Sato, who has made a career for himself developing anime into live-action movies, very nearly pulls off the tricky tone that made Bleach so special, but does enough for the story at a net-positive success rate regardless. Most people in the Bleach universe can't see anything lurking in the spirit realm -- including the Soul Repears, who travel unnoticed -- and though there aren't many in the movie, some of the goofiest sight-gags emerge from cutting between what Ichigo and the spiritually aware can sense and what the rest of the world cannot. The biggest effects risk -- depicting the huge, fantastical Hollows -- is a CGI triumph that manages to render the battle scenes palpably heart racing, and the filmmakers weren't shy about tossing Ichigo 15 feet across an asphalt road in a bone-crushing way that looks believable.

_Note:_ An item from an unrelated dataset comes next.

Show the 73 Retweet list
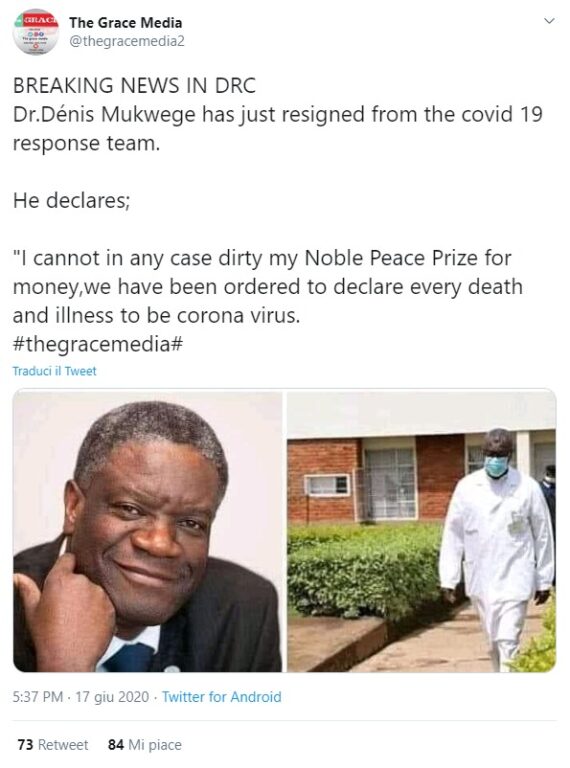The height and width of the screenshot is (768, 570). pyautogui.click(x=53, y=745)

Bleach isn't without flaws, of course. Not everything translates to live acting (the second assassin, Renji, is kind of lame) or through CG (casting a kindhearted spirit to Soul Society is also lame), and the cut-for-time developments between the characters leaves some of the relationships feeling hollow. Rukia, especially, doesn't get the space to flourish; her internal struggle is kept as pulled back as her ponytail. The lack of exposition between Rukia and Ichigo doesn't develop the same deep rapport found in the source materials, and by the time the high-stakes ending rolls around, when Rukia has to make a decision to save Ichigo, the full range of the emotional impact feels stunted and abrupt. But, with 16 seasons of anime and a long-running manga which wrapped up in 2016, there's a lot more content to mine from, and there's been speculation and early talks of drawing this adaptation out into a trilogy.
Even so, the movie is an attempted success that's garnered tons of favorable reviews from fans, and support from the manga's author Tite Kubo. For Netflix, which has tried this game twice before, it seems like third time's the charm.